Mais la crise économique s’est substituée à la crise sanitaire. Dans la capitale, des commerces et des PME n’ont pas survécu, d’autres sont en difficulté ou paralysés. « On pensait que l’on aurait pu rouvrir d’ici au mois de mai, soupire Sun Yao. Mais il faut que l’on réunisse des fonds pour reprendre notre activité, la coupure nous a fait mal. » Propriétaire du café Camera Stylo, à l’arrêt depuis le 7 février, il s’est résigné à mettre ses quatre employés au chômage technique, sans leur verser de salaire.
Alors que le PIB a plongé de 6,8 % au premier trimestre, le gouvernement est hanté par une possible explosion de sans-emplois. Le taux officiel – peu fiable tant le sujet est tabou a atteint 5,9 % en mars, contre 5,2 % – fin 2019. Une tendance alarmante, au vu de la faiblesse des indemnités. « Le secteur des services va être affecté si les consommateurs ne dépensent pas, et cela créera encore plus de chômage et de pression salariale. C’est un cercle vicieux », détaille Iris Pang, économiste chez ING Bank, qui craint que le taux ne s’envole à 10 %. Des analystes de Zhongtai Securities estiment que 70 millions de Chinois ont perdu leur travail pendant l’épidémie et que le taux de chômage réel dépasserait les 20 %. Leur rapport a rapidement été retiré de la Toile…
Les chiffres officiels ne prennent pas en compte les quelque 280 millions de travailleurs migrants, largement tenus exclus du système de protection sociale. « Je m’estime heureuse, car beaucoup de mes collègues sont bloqués dans leur province et n’ont pas pu reprendre leur travail à Pékin », témoigne une ayi, une femme de ménage. Elle a néanmoins perdu la moitié de ses revenus en février et mars : « C’est dur, car nos dépenses sont restées les mêmes », poursuit-elle, inquiète, le sort de son mari et de ses deux fils, qui vivent dans la province de l’Anhui, reposant sur ses épaules.
Ces turbulences risquent de gâcher, l’an prochain, le centenaire du Parti communiste chinois (PCC).

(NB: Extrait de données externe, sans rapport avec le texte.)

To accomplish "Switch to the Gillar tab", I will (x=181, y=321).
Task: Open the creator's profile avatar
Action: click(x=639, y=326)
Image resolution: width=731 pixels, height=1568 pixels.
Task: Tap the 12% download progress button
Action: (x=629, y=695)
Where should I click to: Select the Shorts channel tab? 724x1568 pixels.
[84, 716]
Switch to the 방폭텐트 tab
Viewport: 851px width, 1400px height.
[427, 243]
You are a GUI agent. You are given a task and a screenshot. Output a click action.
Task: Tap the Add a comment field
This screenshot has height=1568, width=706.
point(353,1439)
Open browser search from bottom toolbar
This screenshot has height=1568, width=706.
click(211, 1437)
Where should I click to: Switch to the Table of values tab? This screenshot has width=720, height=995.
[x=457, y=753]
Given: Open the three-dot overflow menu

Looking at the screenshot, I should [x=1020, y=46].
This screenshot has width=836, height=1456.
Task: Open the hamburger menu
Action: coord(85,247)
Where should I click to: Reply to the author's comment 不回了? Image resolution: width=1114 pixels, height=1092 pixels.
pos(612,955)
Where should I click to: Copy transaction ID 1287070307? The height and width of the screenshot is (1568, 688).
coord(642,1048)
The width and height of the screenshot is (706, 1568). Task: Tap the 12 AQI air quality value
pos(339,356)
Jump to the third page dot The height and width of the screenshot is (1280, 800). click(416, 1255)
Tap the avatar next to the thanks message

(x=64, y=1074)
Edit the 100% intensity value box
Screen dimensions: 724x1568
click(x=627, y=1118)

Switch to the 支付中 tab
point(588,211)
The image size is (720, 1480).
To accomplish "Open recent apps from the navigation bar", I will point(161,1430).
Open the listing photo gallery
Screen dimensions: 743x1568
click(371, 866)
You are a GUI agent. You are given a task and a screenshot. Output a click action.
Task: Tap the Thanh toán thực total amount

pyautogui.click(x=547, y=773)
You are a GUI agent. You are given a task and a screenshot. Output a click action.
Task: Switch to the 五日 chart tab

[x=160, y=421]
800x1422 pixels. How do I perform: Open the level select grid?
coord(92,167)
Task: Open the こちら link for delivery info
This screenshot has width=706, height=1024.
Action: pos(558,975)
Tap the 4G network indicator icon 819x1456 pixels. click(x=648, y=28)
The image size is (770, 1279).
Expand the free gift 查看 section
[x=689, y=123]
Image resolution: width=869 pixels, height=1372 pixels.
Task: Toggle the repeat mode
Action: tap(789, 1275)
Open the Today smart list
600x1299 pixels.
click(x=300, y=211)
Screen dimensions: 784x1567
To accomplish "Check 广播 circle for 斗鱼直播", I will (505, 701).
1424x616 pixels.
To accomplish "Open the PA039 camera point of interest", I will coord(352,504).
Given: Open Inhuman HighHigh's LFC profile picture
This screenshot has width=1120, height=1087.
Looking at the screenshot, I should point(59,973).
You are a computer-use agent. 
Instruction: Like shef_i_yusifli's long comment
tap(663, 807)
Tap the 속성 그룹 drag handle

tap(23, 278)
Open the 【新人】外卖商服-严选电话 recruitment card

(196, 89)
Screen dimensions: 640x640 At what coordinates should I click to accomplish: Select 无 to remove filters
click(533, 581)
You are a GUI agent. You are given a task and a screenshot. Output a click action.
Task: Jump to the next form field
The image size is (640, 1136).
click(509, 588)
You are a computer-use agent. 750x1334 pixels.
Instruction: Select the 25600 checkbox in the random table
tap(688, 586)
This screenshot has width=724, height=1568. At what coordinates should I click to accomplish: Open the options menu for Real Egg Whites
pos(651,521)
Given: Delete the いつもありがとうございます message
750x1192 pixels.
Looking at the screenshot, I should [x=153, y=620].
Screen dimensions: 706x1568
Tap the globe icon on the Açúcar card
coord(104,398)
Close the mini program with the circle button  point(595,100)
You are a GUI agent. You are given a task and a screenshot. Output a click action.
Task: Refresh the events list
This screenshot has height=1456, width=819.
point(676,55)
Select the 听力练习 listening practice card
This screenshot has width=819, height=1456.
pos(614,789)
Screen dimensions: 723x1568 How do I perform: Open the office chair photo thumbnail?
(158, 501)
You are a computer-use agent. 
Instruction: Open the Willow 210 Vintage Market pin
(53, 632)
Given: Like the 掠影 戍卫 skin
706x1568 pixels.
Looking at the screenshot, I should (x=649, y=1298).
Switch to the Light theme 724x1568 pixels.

Celui-ci avait promis pour l’occasion de doubler le PIB par rapport à 2010 et de sortir ainsi 5,5 millions d’habitants de l’extrême pauvreté. Deux objectifs aujourd’hui utopistes – ce qui pourrait écorner la légitimité du régime. « La population a commencé à se réveiller face à cette société autoritaire, surtout après l’épisode Li Wenliang [NDLR : le médecin sanctionné pour avoir alerté dès décembre sur l’épidémie, dont la mort a provoqué une indignation inédite]. Cette colère envers le gouvernement, incarnée par des personnalités comme Ren Zhiqiang, a considérablement augmenté », avance le politologue Wu Qiang, en référence à ce magnat de l’immobilier et membre du PCC, jugé pour avoir critiqué la gestion de la crise par le président Xi Jinping… et l’avoir traité de « clown ».
Le régime reste toutefois arrimé au pouvoir, et il a renforcé son contrôle. A Pékin, les restrictions n’ont pas disparu, tant s’en faut. Pour accéder aux commerces, aux résidences de particuliers ou aux hutong (ruelles traditionnelles), les habitants doivent se faire prendre la température et montrer un code QR vert sur leur téléphone, attestant qu’ils n’ont pas croisé de personne infectée. A cette surveillance s’ajoutent les bonnes vieilles méthodes du parti : les autorités ont ainsi profité de l’épidémie pour renforcer le rôle des comités de résidents – ces bénévoles qui sont les yeux et les oreilles du parti sur le terrain. Dans le Pékin postCovid-19, ceux-ci ne sont pas près de déserter les portes des immeubles.